The Truckee Fire Protection District provided a letter Monday before the hearing saying tenants of the building were evacuated.

“They have been out of their apartments now for 13 days,” Marsh Linde said. “The fact is nobody has figured out what caused the explosion.”

Brent Collinson, attorney for Cambridge Realty, which manages Henness Flats, said the town’s building department would have to find a violation of building code for this kind of compensation to be issued, and they haven’t, and have certified the building for reoccupancy as of Thursday, Aug. 27.

Alicia Lampkin, whose apartment is next door to the one that exploded, said she isn’t satisfied with Monday’s ruling.

“I have post traumatic stress syndrome because of this … I’m going to file a personal injury lawsuit,” Lampkin said. “There is no way I can leave my three girls there while at work and know that they are going to be OK.”

The Aug. 18 blast killed a 27-year-old woman and sent a 30-year-old man with serious injuries to the burn unit at the UC Davis Medical Center.

Three children, ages 12, 7, and 10 days old at the time, also were injured.

As of Monday, the cause of the explosion remains unknown, said Truckee Fire Protection District Public Information and Safety Officer Gene Welch.

“Because we don’t have any indication, like ‘here’s a broken gas line,’ we have to look at all the possible sources,” Welch said. “We wouldn’t allow people back in if we thought it (an explosion) could happen again. We’ve put a closer eye to the building than when it was newly constructed. Some tests were run multiple times with multiple pieces of equipment.”

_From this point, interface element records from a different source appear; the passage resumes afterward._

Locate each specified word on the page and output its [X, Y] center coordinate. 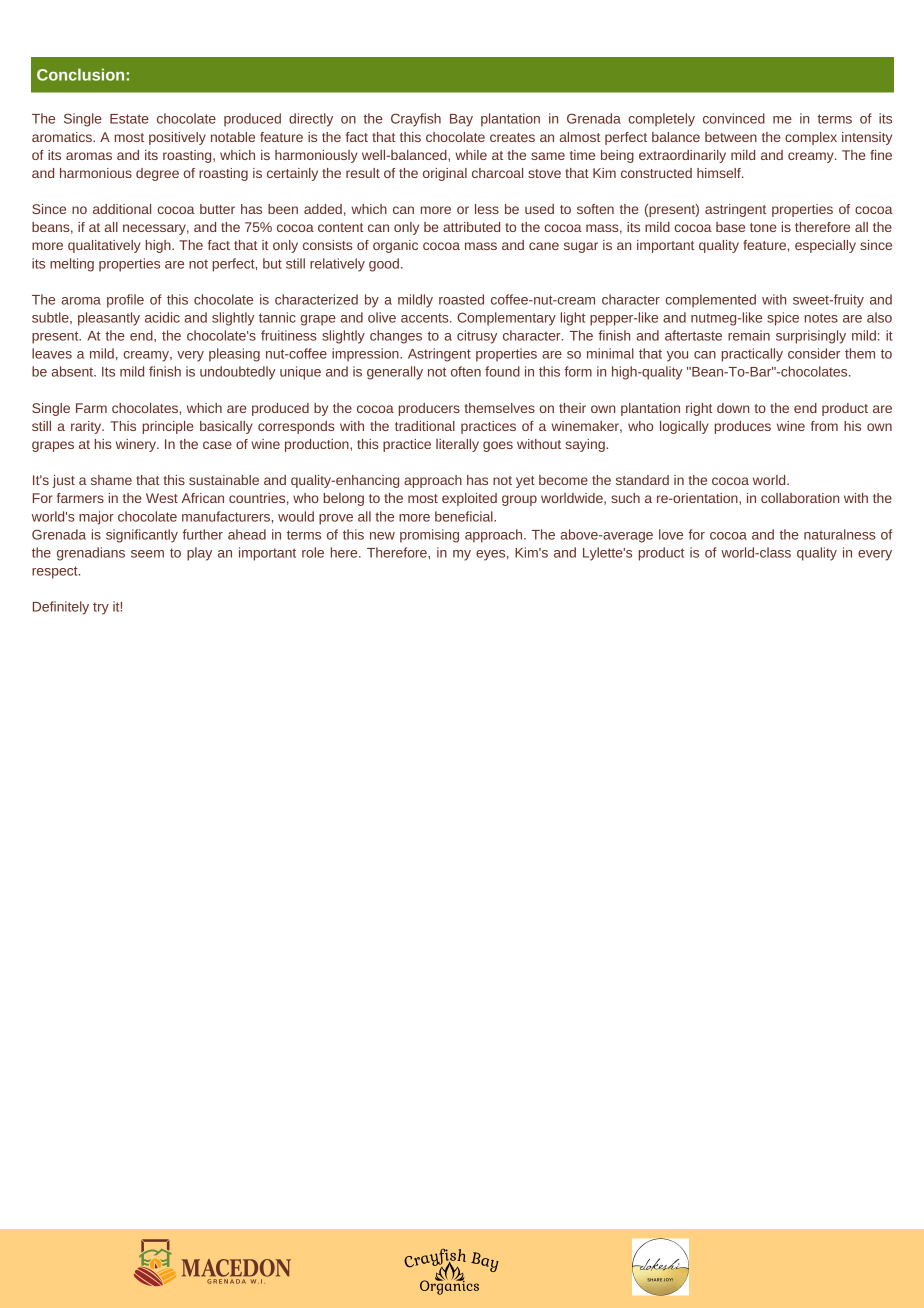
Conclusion [80, 74]
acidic [162, 317]
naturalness [840, 534]
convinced [734, 118]
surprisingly [811, 337]
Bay [461, 120]
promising [429, 536]
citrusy [477, 337]
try [101, 608]
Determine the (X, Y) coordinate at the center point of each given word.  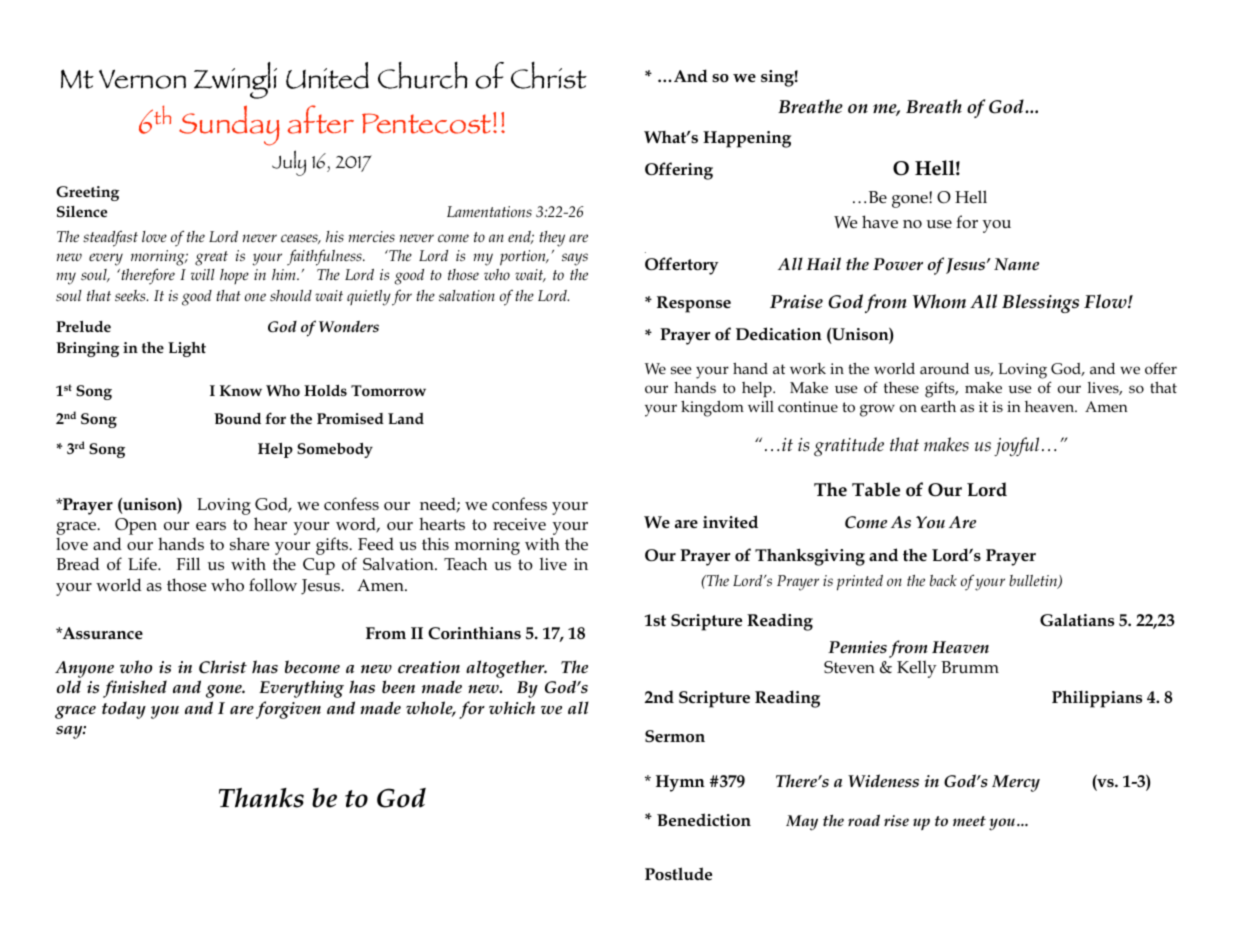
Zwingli (235, 80)
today (124, 710)
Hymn (680, 783)
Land (406, 418)
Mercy (1016, 783)
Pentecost (428, 123)
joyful (1016, 446)
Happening (747, 139)
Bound (237, 419)
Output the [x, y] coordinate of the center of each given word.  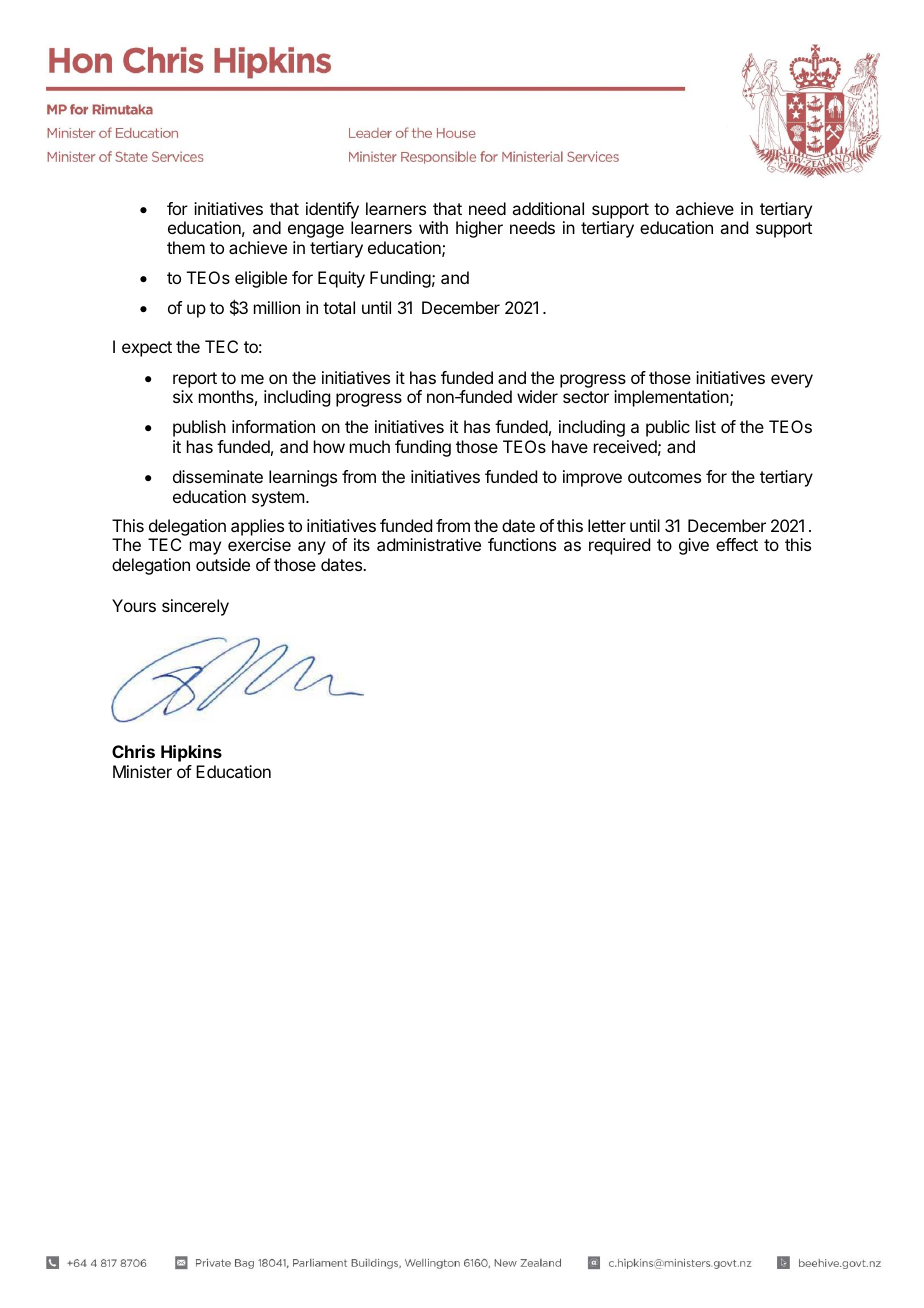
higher [479, 229]
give [694, 546]
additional [548, 208]
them [186, 247]
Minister [142, 771]
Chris [133, 751]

The town’s building department certified the building for occupancy Aug. 27.

Cambridge has housed displaced residents in a hotel, provided vouchers for dinners in area restaurants, and hosted update meetings.

According to a letter sent to the displaced residents on Tuesday from Cambridge, effective Wednesday, Sept. 2, the management company will stop paying for the hotel where they have resided.

“Our intention in extending these arrangements beyond August 27th was to provide you with ample additional time to make reasonable decisions regarding your future housing,” the letter reads.

In a Monday e-mail interview, Jeffrey Passadore, president of Cambridge, said the company made no demands on residents moving back into the building. He said tenants have been given the option to move permanently to another apartment in Henness Flats.

“We are reasonable and compassionate people. Our residents have been through a difficult time and we are entirely committed to remaining supportive in every way possible,” Passadore said.